Photographer Sues Apple Over the Use of Her Photo to Promote the Retina Display - mtgx
http://www.petapixel.com/2012/10/12/photographer-sues-apple-over-the-use-of-her-photo-to-promote-the-retina-display/

======
relix
Probably more forgetful than malice. I can imagine them having tried 100's of
designs/photographs, all licensed as "comps", to then pick the top 5 and use
those in the ads. The last step should have been "relicense the photographs
for ad use", but apparently this wasn't done. Maybe some intern forgot to file
some papers.

What I find curious is that the photographer's studio is aggressively going
after profits made by Apple. Maybe the studio notified Apple they had the
wrong license, something that I can imagine happens a lot in this world, and
Apple gave them the finger. Or maybe the photographer wants to squeeze the
most out of Apple's honest mistake. Maybe something in between.

------
Cbasedlifeform
Is Apple losing its ethical way these days?
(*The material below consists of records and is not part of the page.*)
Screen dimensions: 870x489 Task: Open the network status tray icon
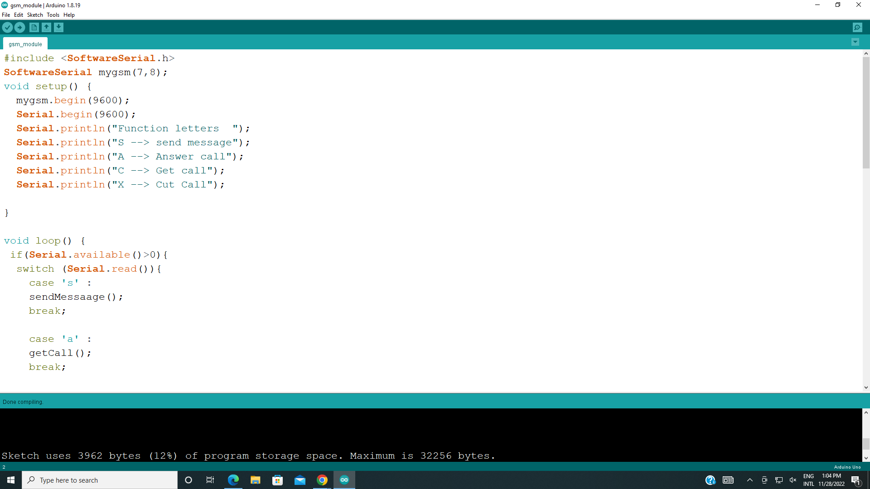coord(778,480)
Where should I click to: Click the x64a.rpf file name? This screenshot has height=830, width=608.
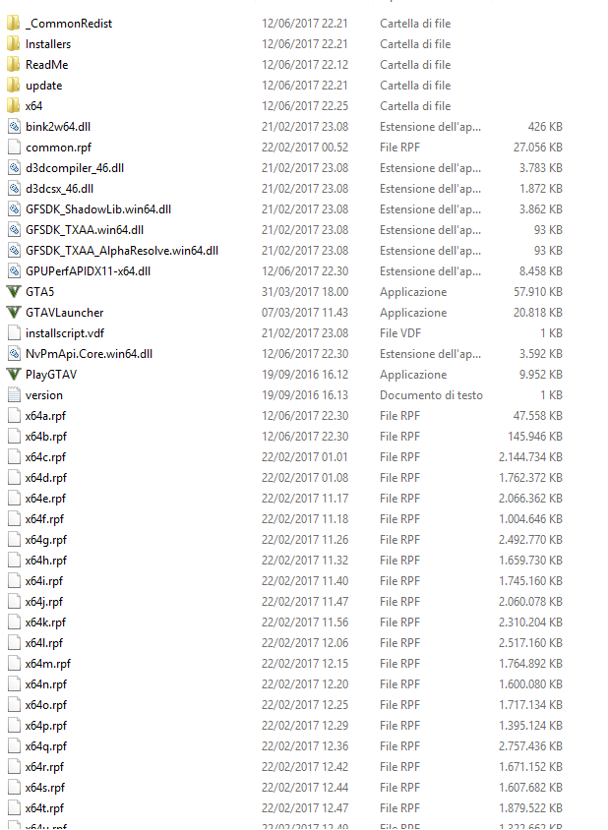45,416
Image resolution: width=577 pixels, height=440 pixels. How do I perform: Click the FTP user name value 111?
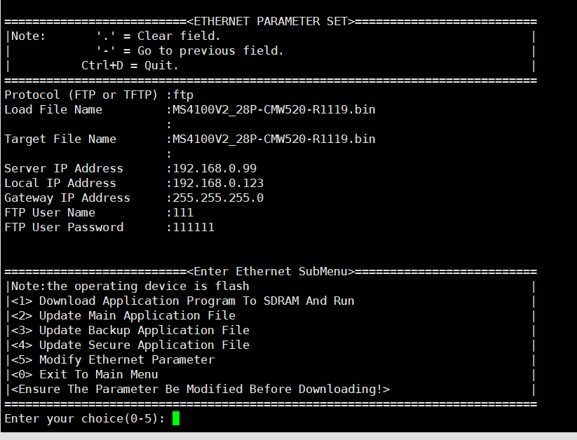(183, 212)
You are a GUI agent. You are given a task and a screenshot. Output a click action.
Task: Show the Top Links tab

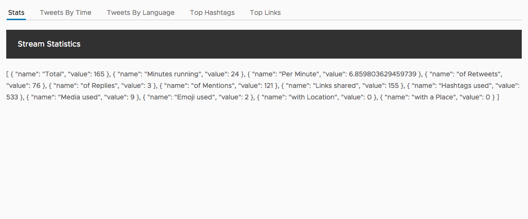pyautogui.click(x=265, y=12)
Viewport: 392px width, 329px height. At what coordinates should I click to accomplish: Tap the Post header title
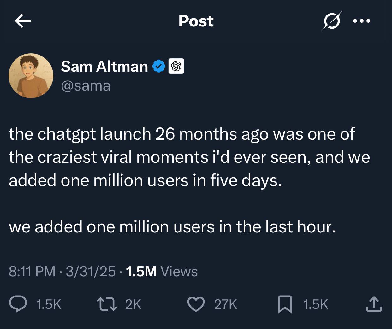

I suppose it wasn't perfect under
Jobs of course, but this example plus the unlicensed use of the Swiss clock
design -- at best this is very sloppy.

More cynically, they really hid the way to turn off the advertising tracking
in iOS, as has been reported elsewhere. I can't believe one has to go into
General-->About to find the setting rather than under Privacy! Shameful.